▸ **REQUIREMENT**: In the entries below, how many lines contain "label"? Answer with the number and nothing else.

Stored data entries
▶
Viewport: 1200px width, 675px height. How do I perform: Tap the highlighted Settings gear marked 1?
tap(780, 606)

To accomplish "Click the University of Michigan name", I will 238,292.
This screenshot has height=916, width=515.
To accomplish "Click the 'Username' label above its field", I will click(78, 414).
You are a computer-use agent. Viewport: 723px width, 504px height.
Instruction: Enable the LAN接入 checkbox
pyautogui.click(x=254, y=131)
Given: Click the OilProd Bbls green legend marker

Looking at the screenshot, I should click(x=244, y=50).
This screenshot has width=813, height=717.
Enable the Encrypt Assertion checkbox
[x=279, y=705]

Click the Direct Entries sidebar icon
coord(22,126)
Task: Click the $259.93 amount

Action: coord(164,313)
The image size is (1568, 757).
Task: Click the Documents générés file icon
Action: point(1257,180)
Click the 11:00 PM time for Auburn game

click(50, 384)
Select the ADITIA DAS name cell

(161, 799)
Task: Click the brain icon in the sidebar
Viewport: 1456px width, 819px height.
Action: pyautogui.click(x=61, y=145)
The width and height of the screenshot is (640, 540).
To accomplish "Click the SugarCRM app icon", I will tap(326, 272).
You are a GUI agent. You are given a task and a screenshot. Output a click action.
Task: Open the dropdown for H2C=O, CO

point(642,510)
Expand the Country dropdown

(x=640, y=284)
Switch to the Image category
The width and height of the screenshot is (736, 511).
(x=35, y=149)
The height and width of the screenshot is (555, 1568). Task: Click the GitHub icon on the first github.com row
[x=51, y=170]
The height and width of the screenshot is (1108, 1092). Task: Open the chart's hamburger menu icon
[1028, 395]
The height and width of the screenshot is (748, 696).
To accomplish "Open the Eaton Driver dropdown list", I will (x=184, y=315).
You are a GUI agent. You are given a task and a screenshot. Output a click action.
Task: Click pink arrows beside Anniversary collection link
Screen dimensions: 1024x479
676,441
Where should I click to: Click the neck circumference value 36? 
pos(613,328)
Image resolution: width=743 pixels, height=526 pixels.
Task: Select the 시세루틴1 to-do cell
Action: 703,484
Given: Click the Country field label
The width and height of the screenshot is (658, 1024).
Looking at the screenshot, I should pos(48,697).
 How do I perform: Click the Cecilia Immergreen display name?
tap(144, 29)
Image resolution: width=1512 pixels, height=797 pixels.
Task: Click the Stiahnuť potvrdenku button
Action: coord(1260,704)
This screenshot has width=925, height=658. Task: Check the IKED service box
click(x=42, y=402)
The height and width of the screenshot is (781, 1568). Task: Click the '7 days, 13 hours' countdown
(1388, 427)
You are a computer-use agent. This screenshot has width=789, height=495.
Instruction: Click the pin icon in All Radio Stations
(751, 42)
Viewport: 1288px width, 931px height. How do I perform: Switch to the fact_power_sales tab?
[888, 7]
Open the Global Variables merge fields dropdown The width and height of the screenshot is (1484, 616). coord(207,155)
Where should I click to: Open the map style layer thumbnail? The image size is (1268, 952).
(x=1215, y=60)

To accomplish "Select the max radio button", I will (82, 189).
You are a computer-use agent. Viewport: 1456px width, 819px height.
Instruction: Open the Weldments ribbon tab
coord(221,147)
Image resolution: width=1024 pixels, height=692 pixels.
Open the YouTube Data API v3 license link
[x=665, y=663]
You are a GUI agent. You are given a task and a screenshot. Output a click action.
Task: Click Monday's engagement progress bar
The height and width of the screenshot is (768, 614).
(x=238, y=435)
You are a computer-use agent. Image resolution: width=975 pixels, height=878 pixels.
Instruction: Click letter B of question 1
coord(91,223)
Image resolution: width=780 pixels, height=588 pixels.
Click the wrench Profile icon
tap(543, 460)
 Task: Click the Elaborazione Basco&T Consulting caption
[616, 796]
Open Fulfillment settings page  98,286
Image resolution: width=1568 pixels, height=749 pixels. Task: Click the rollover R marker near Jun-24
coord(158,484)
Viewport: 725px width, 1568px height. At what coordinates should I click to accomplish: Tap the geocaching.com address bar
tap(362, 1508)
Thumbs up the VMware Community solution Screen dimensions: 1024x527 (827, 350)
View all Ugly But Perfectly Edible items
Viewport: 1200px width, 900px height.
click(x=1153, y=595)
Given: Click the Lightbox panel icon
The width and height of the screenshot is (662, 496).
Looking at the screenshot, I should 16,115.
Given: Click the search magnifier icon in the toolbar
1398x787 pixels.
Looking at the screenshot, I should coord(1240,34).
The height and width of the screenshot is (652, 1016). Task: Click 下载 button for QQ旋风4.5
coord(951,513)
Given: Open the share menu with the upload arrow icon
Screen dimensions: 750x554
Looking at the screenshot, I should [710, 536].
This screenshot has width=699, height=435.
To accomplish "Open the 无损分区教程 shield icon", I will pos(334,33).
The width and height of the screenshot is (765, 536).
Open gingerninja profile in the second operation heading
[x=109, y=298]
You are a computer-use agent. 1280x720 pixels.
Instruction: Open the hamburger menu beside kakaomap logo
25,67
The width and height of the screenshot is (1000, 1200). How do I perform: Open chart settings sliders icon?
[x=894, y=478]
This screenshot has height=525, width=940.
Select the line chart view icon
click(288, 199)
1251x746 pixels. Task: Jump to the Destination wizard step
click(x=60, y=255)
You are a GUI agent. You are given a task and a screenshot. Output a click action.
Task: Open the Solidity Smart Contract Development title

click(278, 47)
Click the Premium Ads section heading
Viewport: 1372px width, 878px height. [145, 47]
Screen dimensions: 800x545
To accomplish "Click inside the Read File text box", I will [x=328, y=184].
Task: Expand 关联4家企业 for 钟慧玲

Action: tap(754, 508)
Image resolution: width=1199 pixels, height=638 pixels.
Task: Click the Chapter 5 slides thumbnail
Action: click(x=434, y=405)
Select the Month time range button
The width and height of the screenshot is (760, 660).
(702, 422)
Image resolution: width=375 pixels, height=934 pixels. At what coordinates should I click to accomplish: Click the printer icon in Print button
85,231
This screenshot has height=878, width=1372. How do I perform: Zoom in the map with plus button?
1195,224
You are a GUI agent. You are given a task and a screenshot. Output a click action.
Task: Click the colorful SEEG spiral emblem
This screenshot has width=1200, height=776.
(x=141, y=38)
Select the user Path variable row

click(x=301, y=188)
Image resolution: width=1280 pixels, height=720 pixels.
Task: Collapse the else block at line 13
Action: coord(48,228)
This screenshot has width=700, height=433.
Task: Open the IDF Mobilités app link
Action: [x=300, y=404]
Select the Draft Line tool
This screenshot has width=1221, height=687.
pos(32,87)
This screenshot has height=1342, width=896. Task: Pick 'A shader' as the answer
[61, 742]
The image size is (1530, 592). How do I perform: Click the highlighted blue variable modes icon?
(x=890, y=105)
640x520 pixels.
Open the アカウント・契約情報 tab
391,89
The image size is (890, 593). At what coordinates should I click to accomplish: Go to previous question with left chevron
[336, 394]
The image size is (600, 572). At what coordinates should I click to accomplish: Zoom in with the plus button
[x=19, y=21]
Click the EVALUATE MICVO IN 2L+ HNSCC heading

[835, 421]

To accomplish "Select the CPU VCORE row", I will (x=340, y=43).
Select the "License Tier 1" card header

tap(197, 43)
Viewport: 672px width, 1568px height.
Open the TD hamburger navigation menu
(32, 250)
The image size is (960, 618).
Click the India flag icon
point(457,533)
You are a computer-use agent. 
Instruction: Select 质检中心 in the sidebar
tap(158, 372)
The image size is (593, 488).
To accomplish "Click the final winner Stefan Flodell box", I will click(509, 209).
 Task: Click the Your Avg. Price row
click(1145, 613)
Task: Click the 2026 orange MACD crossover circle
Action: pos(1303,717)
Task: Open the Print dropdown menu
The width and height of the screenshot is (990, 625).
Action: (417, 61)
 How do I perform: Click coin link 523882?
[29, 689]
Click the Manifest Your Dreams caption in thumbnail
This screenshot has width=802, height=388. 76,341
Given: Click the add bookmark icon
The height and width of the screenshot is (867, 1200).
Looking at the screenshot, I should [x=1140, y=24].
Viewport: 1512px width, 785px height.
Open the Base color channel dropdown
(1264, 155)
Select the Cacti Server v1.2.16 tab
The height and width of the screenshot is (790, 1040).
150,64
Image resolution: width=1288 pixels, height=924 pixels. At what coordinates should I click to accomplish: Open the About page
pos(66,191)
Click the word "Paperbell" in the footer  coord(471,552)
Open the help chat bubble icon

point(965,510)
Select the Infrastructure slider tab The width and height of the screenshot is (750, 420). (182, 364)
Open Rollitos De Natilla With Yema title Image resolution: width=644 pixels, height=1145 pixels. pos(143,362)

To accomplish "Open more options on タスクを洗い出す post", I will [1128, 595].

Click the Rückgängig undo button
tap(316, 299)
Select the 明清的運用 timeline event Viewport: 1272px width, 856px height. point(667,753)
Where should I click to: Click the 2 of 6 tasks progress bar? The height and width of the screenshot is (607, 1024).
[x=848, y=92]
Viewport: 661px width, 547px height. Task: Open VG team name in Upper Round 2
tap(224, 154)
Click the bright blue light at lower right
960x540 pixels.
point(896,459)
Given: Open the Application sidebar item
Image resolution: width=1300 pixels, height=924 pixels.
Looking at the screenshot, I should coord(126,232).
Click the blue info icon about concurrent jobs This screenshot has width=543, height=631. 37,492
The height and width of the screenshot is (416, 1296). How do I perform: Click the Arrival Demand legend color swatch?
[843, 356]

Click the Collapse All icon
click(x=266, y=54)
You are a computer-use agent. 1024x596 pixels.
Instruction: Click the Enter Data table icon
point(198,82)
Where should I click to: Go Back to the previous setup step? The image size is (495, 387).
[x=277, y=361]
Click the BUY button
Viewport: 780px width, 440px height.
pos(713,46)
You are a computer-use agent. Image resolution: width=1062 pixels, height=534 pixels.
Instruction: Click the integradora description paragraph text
◀
▸ **ANSWER**: 2